I grew up in a small town called Prague, Oklahoma. It was started by Czech immigrants and named after their city from back home in the Czech Republic. Every year we have a festival called the Kolache Festival to celebrate that heritage. On the first Saturday in May, hundreds of people from the area descend on Prague for a parade, street dancing and great food. It was a highlight of the year growing up. There are traditional Czech costumes and food and even a Kolache jail.
This small town was such a gem to grow up in. It’s one of those places where everyone knows everyone. The people are kind and the streets clean. Crime is relatively low, and the high school sports competitive. It has just enough but not too much. It’s close enough to the bigger towns but not too close.
High school there was an interesting time for me. There were hard lessons to learn about the world and people. It was a time of joy and sorrow, as I’m sure it is for most. As we grew, I became known as the smart one. It became how I was defined. My nickname was even my ACT score. That part was fun. The Lord gifted me in that way and I am grateful for His grace.
Then I went away to college at the University of Oklahoma. About as many people lived in my building as were in my whole town back home! It was a fun new adventure and I enjoyed the challenge. I made some friends. My freshman spring, I felt like God was calling me to be a nurse. Not a doctor, but a nurse. In some ways, though, I felt the pressure of my home town hopes to be more. To really make something special of myself. To make them proud. To achieve. After all, I was the female who was voted most likely to achieve. The male who was voted that honor ended up being a fighter pilot.
But I was choosing a different path. I believe God does call some to be doctors and fighter pilots and such. And that’s awesome. But that wasn’t what He was calling me to be. He was calling me to follow Him. To be a nurse.

════════════════

Stated task: Please copy out the essay about growing up in Prague, Oklahoma, word for word from start to finish. You won't need the lines that come next.

════════════════

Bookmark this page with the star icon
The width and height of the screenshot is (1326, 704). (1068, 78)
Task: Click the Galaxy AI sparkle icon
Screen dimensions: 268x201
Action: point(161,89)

════════════════

Full answer:
I grew up in a small town called Prague, Oklahoma. It was started by Czech immigrants and named after their city from back home in the Czech Republic. Every year we have a festival called the Kolache Festival to celebrate that heritage. On the first Saturday in May, hundreds of people from the area descend on Prague for a parade, street dancing and great food. It was a highlight of the year growing up. There are traditional Czech costumes and food and even a Kolache jail.
This small town was such a gem to grow up in. It’s one of those places where everyone knows everyone. The people are kind and the streets clean. Crime is relatively low, and the high school sports competitive. It has just enough but not too much. It’s close enough to the bigger towns but not too close.
High school there was an interesting time for me. There were hard lessons to learn about the world and people. It was a time of joy and sorrow, as I’m sure it is for most. As we grew, I became known as the smart one. It became how I was defined. My nickname was even my ACT score. That part was fun. The Lord gifted me in that way and I am grateful for His grace.
Then I went away to college at the University of Oklahoma. About as many people lived in my building as were in my whole town back home! It was a fun new adventure and I enjoyed the challenge. I made some friends. My freshman spring, I felt like God was calling me to be a nurse. Not a doctor, but a nurse. In some ways, though, I felt the pressure of my home town hopes to be more. To really make something special of myself. To make them proud. To achieve. After all, I was the female who was voted most likely to achieve. The male who was voted that honor ended up being a fighter pilot.
But I was choosing a different path. I believe God does call some to be doctors and fighter pilots and such. And that’s awesome. But that wasn’t what He was calling me to be. He was calling me to follow Him. To be a nurse.